Rangel-Lopez said that people in southwest Kansas don’t have easy access to psychological services, and that “a lot of people self-medicate.” Rangel-Lopez said, “I don’t know what they were doing with it, but a lot of them are 1st offenders, and it’s just unfair.” “I don’t think that’s a good enough reason to put them in jail and keep them there.”
The bill, which was proposed by Sen. Jeff Longbine, R-Emporia, would control how marijuana is grown, tested, processed, distributed, and sold. The State Department of Health and Environment, the Board of Healing Arts, the Alcohol and Beverage Control unit of the Department of Revenue, which would be renamed Alcohol and Cannabis Control, and the Board of Pharmacy would all be in charge of keeping an eye on things.
A license to grow would cost $20,000, and each plant would cost $20. A license would also cost $20,000 for processors, distributors, and retailers.
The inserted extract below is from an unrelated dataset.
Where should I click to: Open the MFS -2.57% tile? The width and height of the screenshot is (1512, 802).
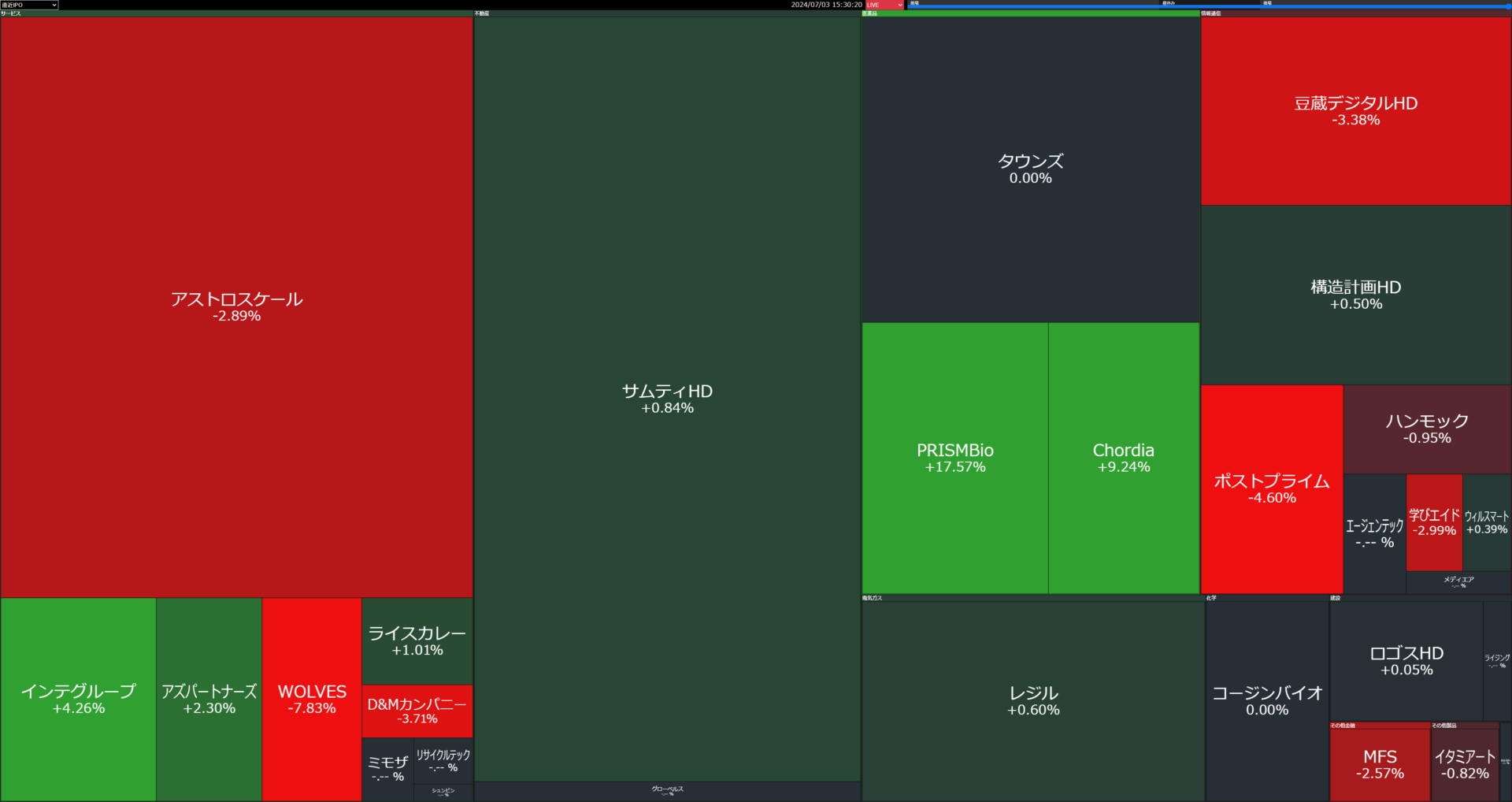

Patients would have to pay $50 for a registration certificate and a 10% excise tax on all purchases. The limit for THC in plants would be 35%, in oils and concentrates it would be 60%, in edibles it would be 3.5 grams, and in patches, it would be 10 milligrams.
Smoking and vaping would still be against the law. Mandy Sohosky, who said she was a private individual, said she had tried “everything” to treat her chronic migraines. She said that the “sudden, piercing pain” was like getting “brain freeze” after devouring a scoop of ice cream, except that it could last for hours or even days.
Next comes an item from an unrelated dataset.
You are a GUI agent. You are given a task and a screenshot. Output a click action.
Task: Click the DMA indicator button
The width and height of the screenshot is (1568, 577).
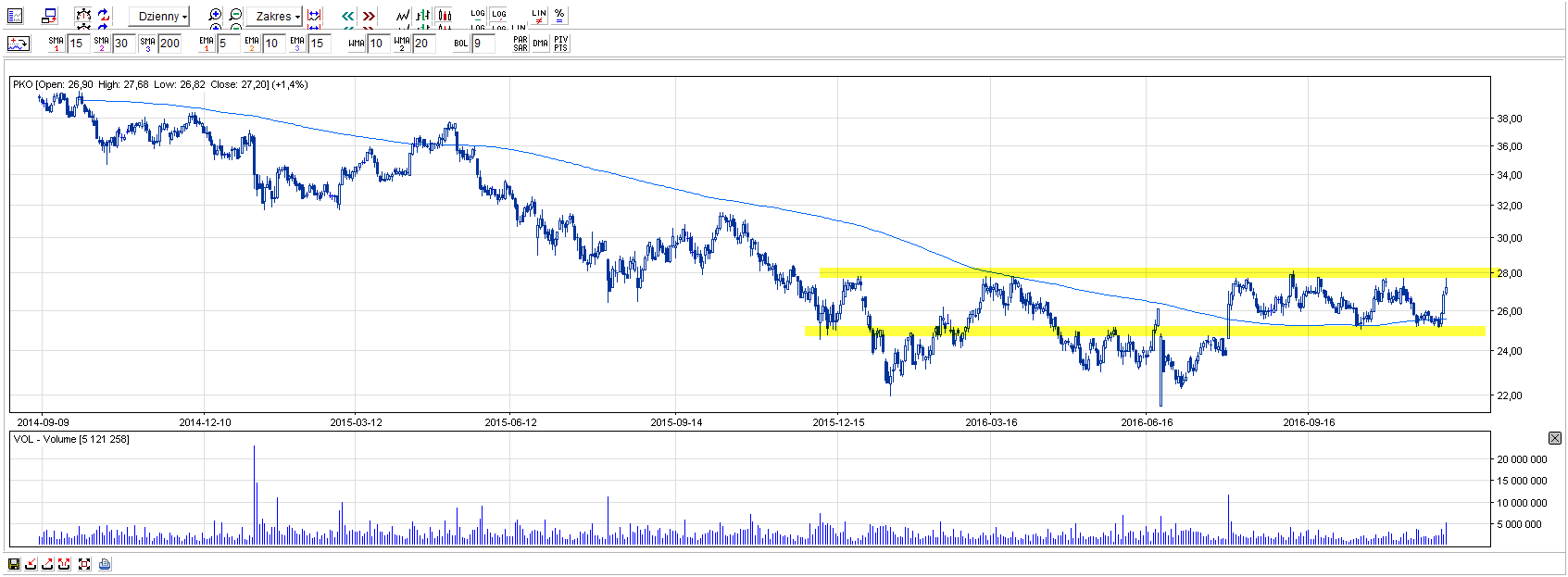pos(541,44)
She thinks that she has spent about half of the last 20 years in pain which makes it hard for her to do things like watch movies, go to sports games, or go to church. Sohosky said that she tried prescription drugs, trigger point injections, sleep studies, MRIs, bloodwork, physical therapy, diets, acupuncture, and even “crazy” things like Daith piercings, specific body wash, supplements, and exercise.
Sohosky said, “The doctors can’t think of anything else to try, so they give me muscle relaxers and opioids.” “When I went to the pharmacy to get my last prescription refill, the pharmacist asked if I wanted them to order Narcan for me to keep on hand. Narcan is a medication used to treat an overdose of opioids.
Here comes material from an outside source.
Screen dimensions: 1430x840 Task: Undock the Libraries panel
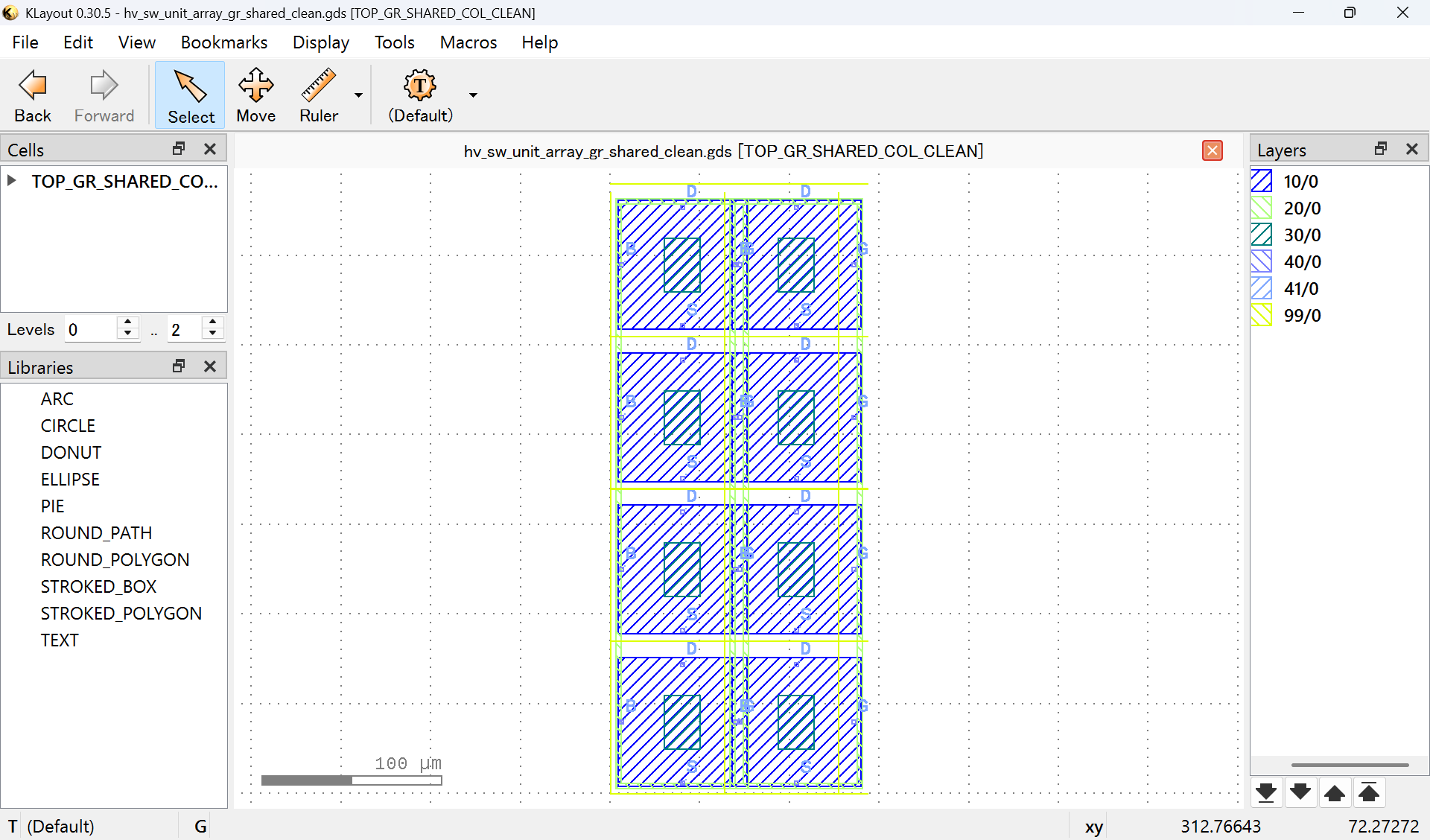(x=178, y=366)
She said that a few months ago, she tried medical marijuana with a lot of fear in a state where the substance is legal. After 10 minutes, the pain went away. She wept. Sohosky said, “There is a way to stop my headaches.” “It’s not a perfect answer, but it would help me be there for my kids more. I could go to choir concerts and karate lessons.
I could be there for a movie night with the family. There is a way to make my pain go away. Please let me keep using it as long as my kids are young and my parents are still alive. I still have so much to remember. Let me make them, please.”
Tuck Duncan, a lobby group for the Kansas Cannabis Industry Association, said that 70% of Kansans and 90% of Americans want some form of legal marijuana. Duncan said, “Those who are against medical marijuana are, quite frankly, on the wrong side of history.” “It will happen, even if not this year.”
Debbie Mize, who helped start the well-known group Kansans for Health Freedom, which is against vaccines, decided to join law enforcement agencies and former state Sen. Mary Pilcher-Cook in speaking out against the bill. Mize, who lives in Louisburg and sells herbal supplements, fought for the right of people to choose what they put in their bodies during the COVID-19 pandemic.
But in her sworn testimony, she said that the proposed law for medical marijuana was indeed a “cover” to legalize a “dangerous substance that is linked to foreign cartels.” “We all know that now the cartels don’t follow the law, which makes things very dangerous for marijuana users who don’t know what’s going on,” Mize said, without giving any proof to back up her claims.